0SEC Settles Administrative Proceeding Against Business Development Company Regarding Overstated Value of CLO and Debt Security Holdings During Financial Crisis
The SEC settled public administrative proceedings against a publicly-traded fund (the “Fund”) that had elected to be regulated as a business development company (“BDC”) under the Investment Company Act of 1940 (the “1940 Act”) and its CEO, CFO and CIO (together with the Fund, the “Respondents”) regarding the overstated value of certain Fund assets for certain periods in 2008 and 2009 during the financial crisis. The SEC found that the Fund did not properly record and provide in various periodic and other reports the fair value of certain of its assets in accordance with FAS 157 and GAAP. The SEC principally faulted the Fund for using cost as the fair value of certain of its holdings in debt securities and collateralized loan obligation funds (“CLOs”). The press release accompanying the order noted that this settlement represents the SEC’s first enforcement action against a public company that failed to properly fair value its assets according to FAS 157. This article summarizes the SEC’s findings set forth in the settlement order, which the Respondents have neither admitted nor denied.
Fund’s 2008/2009 Valuations and 2010 Restatement
Background. As described in the SEC settlement order, during fiscal years 2008 and for the first two quarters of 2009, the Fund, whose common stock trades on the NASDAQ Global Market, held investments in (i) debt securities issued by privately-held middle market companies and (ii) equity tranches of CLOs managed by the Fund’s wholly-owned investment adviser. The CEO and CIO were primarily responsible for valuing the Fund’s debt securities. The CFO was primarily responsible for valuing the CLO interests. In each case, the valuations were sent to the Fund’s valuation committee for review and approval. As a BDC, the Fund was subject to the same requirements under the 1940 Act with respect to valuation as a registered closed-end fund, including Section 2(a)(41)(B)(ii) of the 1940 Act, which requires a registered fund’s board of directors to determine, in good faith, the fair value of portfolio assets for which market quotations are not readily available.
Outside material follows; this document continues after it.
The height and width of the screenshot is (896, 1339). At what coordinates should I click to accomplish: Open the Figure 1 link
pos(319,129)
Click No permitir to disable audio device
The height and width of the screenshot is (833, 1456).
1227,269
The Fund’s board of directors had delegated its statutory obligation regarding fair value determinations to a valuation committee consisting of three board members.
Debt Security Valuations. The Fund was required to use valuation methodologies consistent with FAS 157 beginning with the first quarter of 2008. During 2008, the Fund determined fair value for debt securities it determined were liquid based on third-party pricing services. It used an enterprise value (“EV”) method of determining fair value for debt securities determined to be illiquid. The EV methodology used EBITDA multiples of comparable companies to generate an EV for the security’s issuer. If all of an issuer’s debt of seniority equal to, or greater than, that of the security held by the Fund had a value less than the issuer’s EV, then the Fund valued the security at the Fund’s cost. If an issuer’s EV was less than the amount of such debt, the Fund would adjust the fair value of the security to be less than cost. During the fourth quarter of 2008, the Fund determined that all of the debt securities it held were illiquid, that any trades reflected distressed transactions and that any price quotes from third party sources did not reflect fair value, and on that basis, valued all of its debt securities using the EV method.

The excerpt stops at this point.